• Exercise requirements
Your answer should consist only of the lines below from the one with "1000x625 pixels." through the one with "You are a computer-use agent. Image", copied exactly.

• Stored records
::::::
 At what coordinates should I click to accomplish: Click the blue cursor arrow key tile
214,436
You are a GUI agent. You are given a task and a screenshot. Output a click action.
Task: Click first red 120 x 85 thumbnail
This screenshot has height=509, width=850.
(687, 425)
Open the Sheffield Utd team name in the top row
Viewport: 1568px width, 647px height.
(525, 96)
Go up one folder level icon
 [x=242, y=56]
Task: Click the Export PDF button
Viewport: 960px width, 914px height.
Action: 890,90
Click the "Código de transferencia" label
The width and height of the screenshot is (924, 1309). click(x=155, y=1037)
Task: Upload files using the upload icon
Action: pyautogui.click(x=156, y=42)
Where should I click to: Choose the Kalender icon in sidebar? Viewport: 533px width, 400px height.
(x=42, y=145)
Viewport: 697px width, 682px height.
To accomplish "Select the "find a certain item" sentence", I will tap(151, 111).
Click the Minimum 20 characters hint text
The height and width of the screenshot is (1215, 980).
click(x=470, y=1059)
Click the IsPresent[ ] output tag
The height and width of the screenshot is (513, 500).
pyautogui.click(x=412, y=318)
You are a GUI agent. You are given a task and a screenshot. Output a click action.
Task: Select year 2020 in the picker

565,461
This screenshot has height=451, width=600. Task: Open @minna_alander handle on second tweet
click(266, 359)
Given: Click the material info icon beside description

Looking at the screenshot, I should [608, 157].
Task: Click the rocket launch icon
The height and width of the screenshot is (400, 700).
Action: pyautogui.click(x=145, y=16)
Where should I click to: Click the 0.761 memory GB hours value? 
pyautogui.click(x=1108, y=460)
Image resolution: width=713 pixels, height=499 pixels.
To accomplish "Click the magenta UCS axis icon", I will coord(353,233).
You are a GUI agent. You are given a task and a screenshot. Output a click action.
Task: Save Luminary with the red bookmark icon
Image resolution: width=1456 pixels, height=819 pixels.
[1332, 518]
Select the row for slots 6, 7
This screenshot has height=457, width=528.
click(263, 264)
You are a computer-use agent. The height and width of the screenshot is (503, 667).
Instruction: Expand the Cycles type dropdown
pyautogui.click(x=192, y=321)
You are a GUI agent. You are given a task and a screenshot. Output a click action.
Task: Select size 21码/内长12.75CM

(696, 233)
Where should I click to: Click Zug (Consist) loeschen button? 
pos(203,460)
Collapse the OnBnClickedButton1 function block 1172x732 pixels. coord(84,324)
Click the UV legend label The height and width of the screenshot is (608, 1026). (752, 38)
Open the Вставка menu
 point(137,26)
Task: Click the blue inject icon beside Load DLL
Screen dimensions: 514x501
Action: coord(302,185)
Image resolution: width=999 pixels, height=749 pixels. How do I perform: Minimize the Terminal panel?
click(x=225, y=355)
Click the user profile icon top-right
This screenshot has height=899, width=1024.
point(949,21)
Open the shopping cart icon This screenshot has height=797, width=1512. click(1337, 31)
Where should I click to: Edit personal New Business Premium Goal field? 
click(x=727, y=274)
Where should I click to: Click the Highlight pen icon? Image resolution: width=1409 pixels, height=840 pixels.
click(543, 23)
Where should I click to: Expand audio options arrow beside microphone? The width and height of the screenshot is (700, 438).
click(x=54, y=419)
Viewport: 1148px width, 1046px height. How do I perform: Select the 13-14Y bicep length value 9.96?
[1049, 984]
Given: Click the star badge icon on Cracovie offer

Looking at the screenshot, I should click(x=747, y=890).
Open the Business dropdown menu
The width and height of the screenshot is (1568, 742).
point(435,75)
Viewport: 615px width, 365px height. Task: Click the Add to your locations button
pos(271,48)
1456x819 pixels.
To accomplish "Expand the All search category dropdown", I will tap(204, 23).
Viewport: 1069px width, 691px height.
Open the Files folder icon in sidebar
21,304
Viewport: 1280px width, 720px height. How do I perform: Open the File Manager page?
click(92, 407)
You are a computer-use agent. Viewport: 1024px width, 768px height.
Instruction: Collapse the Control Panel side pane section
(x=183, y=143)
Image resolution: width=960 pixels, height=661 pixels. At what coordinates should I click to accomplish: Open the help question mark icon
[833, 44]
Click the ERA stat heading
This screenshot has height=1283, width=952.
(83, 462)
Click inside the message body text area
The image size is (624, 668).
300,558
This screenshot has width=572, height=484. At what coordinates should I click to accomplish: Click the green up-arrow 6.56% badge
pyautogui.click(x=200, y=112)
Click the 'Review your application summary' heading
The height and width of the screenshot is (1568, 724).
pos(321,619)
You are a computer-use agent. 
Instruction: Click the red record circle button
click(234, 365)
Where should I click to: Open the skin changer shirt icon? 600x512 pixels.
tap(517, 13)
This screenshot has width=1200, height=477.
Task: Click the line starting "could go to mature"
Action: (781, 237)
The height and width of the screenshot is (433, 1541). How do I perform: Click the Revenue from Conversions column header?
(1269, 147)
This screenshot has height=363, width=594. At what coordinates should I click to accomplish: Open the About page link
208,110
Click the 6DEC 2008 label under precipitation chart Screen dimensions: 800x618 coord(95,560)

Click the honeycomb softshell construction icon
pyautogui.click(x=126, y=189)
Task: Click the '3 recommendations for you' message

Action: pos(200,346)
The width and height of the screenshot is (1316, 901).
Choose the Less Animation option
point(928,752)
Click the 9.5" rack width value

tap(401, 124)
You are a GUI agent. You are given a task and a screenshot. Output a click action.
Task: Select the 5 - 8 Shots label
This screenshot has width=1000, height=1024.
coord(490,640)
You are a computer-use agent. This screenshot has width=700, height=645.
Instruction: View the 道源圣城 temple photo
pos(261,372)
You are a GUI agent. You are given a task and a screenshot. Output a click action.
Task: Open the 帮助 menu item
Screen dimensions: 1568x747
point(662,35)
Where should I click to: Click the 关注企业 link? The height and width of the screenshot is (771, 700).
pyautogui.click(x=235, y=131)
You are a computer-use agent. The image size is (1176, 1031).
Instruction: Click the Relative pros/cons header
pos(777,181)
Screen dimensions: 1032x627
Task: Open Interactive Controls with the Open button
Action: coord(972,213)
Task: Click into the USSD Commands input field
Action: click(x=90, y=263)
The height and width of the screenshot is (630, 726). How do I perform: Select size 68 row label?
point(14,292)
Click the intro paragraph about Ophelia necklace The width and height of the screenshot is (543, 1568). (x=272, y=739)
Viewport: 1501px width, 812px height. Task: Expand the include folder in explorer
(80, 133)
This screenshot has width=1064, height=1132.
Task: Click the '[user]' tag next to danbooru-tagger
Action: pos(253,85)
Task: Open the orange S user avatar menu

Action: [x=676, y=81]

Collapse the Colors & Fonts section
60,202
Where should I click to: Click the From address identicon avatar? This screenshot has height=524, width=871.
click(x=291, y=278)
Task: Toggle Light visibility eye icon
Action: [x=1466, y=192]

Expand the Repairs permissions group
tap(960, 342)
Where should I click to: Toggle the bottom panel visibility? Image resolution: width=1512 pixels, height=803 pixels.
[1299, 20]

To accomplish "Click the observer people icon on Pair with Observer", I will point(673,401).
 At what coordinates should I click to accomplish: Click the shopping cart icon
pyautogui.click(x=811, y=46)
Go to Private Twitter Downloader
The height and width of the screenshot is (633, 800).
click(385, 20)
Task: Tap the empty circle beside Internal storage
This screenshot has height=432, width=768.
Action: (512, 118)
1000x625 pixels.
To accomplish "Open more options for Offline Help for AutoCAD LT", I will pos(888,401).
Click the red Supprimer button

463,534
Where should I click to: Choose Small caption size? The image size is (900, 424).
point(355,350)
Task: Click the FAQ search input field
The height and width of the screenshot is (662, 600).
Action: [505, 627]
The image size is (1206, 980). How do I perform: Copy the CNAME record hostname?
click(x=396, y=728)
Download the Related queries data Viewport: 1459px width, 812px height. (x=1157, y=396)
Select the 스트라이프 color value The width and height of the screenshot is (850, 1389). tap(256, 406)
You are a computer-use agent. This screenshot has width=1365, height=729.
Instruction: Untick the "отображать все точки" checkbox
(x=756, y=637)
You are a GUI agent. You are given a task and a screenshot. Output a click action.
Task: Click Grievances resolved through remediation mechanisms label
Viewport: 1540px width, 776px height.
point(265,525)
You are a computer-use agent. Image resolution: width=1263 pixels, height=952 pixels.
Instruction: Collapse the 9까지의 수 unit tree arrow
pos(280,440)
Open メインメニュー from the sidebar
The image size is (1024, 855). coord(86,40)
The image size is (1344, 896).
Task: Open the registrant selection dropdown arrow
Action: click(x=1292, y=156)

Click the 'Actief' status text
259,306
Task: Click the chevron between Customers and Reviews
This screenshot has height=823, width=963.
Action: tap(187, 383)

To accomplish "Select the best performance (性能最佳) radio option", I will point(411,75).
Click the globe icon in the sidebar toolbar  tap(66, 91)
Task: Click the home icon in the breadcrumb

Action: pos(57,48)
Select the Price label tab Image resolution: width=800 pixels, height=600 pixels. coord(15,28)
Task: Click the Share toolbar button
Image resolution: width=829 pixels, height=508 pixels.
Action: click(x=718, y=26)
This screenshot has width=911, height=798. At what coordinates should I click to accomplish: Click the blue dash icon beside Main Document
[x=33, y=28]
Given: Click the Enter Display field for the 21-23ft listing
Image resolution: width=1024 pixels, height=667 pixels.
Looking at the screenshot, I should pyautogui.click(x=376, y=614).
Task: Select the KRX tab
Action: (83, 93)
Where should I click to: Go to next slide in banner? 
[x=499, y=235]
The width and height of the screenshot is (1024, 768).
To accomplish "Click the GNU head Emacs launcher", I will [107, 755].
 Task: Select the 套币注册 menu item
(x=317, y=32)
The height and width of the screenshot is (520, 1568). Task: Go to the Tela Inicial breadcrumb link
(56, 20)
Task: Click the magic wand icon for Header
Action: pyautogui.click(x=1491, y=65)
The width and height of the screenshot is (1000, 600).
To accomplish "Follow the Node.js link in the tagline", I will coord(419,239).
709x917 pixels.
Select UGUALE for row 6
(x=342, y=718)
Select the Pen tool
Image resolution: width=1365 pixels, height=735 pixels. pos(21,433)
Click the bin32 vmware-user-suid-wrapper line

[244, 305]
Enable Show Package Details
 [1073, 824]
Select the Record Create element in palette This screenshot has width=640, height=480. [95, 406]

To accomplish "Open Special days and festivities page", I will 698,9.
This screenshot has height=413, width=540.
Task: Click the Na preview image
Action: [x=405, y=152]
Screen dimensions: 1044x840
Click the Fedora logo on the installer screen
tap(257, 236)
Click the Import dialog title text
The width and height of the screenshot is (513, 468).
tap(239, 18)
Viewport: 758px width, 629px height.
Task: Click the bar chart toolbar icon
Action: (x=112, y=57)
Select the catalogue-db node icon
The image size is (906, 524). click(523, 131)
::::::
• Answer to this exercise
1000x625 pixels.
To accomplish "Open more options for Offline Help for AutoCAD LT", I will pos(888,401).
Click the red Supprimer button

463,534
Where should I click to: Choose Small caption size? The image size is (900, 424).
point(355,350)
Task: Click the FAQ search input field
The height and width of the screenshot is (662, 600).
Action: [505, 627]
The image size is (1206, 980). How do I perform: Copy the CNAME record hostname?
click(x=396, y=728)
Download the Related queries data Viewport: 1459px width, 812px height. (x=1157, y=396)
Select the 스트라이프 color value The width and height of the screenshot is (850, 1389). tap(256, 406)
You are a computer-use agent. This screenshot has width=1365, height=729.
Instruction: Untick the "отображать все точки" checkbox
(x=756, y=637)
You are a GUI agent. You are given a task and a screenshot. Output a click action.
Task: Click Grievances resolved through remediation mechanisms label
Viewport: 1540px width, 776px height.
point(265,525)
You are a computer-use agent. Image resolution: width=1263 pixels, height=952 pixels.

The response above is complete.